太陽のデイジー 〜私、組織に縛られない魔術師を目指してるので。〜

スズキアカネ

文字の大きさ
92 / 209
Day‘s Eye 魔術師になったデイジー

不同意の誓いと運命の番

しおりを挟む
 『テオに告白する、番にしてもらう』と宣言したミアは私をじっと見つめた後、静かに踵を返していた。──テオを探しに行くのだろう。
 私には見送るしか出来ない。頑張ってくれと心の中で応援する。

 しかし……どうにも胸がムカムカする。
 テオとミアが番になる。幼馴染たちがそうなれば、おめでたいこと。私はあたたかく見守るだけのこと。
 それなのに私の中では制御出来ない感情が渦巻いて心をギリギリ締め付ける。その複雑な感情の意味がわからない私は、地面に転がった石を蹴り飛ばして誤魔化すしか出来なかったのだ。

 ……場の空気に酔ったのだろうか。気分が悪い。
 私は新鮮な空気を吸おうと広場から離れた。人のいないところへ行きたい。それで少し冷静になりたいと思ったのだ。
 しかし、私はどこからか伸びてきた腕によって暗がりに引っ張り込まれた。

「!?」

 何事だ、事と次第によっては魔法で倒す……と思って相手の顔を見上げると、そこにいたのは先程から姿の見えなかったテオがいた。
 祭りに参加せずにこんな暗がりで何をしているんだろうか。

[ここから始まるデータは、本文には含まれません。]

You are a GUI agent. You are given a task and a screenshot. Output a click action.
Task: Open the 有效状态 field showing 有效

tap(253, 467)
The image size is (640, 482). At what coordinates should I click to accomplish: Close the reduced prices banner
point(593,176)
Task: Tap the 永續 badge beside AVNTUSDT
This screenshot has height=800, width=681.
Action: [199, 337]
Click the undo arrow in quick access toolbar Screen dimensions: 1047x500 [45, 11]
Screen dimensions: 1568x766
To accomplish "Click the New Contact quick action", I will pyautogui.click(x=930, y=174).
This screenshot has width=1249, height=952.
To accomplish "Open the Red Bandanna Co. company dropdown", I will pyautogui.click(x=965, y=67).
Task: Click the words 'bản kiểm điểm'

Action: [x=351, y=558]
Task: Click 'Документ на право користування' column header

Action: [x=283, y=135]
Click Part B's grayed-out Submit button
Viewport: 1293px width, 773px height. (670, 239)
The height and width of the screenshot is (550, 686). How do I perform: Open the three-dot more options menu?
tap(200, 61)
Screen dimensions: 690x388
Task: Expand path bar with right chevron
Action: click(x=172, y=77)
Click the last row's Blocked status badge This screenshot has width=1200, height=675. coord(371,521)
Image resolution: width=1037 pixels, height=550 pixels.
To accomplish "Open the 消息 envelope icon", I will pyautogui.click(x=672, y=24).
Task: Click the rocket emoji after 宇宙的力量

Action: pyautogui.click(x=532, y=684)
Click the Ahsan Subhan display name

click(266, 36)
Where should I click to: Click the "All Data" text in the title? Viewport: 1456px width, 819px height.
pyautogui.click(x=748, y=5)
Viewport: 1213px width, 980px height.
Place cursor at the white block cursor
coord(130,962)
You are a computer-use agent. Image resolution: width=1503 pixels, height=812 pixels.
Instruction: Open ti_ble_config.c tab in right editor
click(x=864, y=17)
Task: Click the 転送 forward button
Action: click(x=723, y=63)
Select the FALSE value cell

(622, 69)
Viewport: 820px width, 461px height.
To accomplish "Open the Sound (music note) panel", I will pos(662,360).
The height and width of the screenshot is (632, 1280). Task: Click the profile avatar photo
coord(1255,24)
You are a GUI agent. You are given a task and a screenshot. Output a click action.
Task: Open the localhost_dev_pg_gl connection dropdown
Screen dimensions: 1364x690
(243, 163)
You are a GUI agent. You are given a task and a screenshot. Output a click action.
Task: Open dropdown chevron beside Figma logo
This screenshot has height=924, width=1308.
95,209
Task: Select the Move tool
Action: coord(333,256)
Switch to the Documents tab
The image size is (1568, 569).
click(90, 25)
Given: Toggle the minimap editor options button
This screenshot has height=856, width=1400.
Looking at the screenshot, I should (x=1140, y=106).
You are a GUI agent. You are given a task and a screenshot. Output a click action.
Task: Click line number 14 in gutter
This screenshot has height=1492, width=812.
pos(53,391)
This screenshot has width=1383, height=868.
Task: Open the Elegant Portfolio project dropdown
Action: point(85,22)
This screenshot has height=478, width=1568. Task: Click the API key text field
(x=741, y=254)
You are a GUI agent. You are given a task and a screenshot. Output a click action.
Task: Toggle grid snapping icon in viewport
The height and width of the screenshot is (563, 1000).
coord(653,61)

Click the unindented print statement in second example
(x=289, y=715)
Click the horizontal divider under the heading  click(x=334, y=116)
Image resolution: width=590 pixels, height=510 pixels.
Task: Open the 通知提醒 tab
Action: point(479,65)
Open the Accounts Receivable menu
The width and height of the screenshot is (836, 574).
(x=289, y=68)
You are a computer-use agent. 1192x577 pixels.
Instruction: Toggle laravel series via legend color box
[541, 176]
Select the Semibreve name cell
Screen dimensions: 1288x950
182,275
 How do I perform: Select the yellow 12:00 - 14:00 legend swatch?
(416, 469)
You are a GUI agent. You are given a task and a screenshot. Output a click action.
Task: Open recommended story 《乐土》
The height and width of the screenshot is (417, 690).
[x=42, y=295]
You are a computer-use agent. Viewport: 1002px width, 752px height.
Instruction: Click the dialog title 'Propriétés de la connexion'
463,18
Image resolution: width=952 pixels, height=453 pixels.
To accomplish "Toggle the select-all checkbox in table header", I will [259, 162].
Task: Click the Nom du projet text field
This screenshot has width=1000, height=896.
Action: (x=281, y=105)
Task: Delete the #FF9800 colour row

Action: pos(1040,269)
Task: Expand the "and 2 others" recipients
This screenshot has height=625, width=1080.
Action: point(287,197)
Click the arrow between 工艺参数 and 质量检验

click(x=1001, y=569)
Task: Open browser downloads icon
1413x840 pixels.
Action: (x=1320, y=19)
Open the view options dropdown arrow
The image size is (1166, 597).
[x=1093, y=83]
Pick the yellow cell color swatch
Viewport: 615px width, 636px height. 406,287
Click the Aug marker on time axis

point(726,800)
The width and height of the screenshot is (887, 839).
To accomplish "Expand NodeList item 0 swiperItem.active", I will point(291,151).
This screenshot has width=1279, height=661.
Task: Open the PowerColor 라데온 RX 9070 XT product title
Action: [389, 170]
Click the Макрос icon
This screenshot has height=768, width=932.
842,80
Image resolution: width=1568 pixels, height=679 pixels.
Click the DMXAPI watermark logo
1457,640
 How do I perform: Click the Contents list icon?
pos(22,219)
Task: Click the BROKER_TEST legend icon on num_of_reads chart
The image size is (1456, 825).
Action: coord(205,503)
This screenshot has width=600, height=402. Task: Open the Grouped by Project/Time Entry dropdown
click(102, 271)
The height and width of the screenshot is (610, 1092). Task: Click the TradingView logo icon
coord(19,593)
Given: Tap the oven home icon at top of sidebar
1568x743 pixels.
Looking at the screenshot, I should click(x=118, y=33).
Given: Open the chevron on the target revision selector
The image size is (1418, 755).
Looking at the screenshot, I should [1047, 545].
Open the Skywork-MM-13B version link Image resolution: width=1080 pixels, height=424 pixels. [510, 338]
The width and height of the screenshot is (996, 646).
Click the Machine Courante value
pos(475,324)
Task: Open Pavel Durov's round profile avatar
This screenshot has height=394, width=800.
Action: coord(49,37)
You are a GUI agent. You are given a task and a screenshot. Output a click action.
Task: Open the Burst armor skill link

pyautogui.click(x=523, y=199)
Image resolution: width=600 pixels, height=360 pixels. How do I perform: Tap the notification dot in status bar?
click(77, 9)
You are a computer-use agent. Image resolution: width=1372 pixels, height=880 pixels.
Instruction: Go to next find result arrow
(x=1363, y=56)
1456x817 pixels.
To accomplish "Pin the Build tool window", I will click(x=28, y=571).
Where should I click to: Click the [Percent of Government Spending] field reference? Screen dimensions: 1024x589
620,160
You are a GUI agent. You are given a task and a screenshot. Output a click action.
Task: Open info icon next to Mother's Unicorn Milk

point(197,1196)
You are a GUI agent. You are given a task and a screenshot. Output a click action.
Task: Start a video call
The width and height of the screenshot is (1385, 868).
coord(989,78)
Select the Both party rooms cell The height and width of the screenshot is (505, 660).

女の子にたくさんお誘いされてなかったか?

「テオ。こんなところで何して…さっき、ミアがあんたを探してたよ」

 私が声をかけると、テオは目を細めてこちらを睨みつけてきた。明かりもなく暗いのに、その目は的確に私をとらえている。獣人って人間よりも夜目が効くんだっけ?

「お前、あの貴族の優男と結婚するのか」

 テオの口から飛び出してきた言葉に私は目を丸くした。貴族の優男……結婚だから実兄ではないな。

「…エドヴァルドさんのこと? そんなバカな」
「じゃあ、王太子の嫁になるのか」

 私の腕を掴むテオの手に力がこもる。…痛い。
 ど、どうしたんだ一体。テオがものすごく怒っているように見える。テオはいつもやかましいけど、こんな殺気を飛ばすほどじゃないのに……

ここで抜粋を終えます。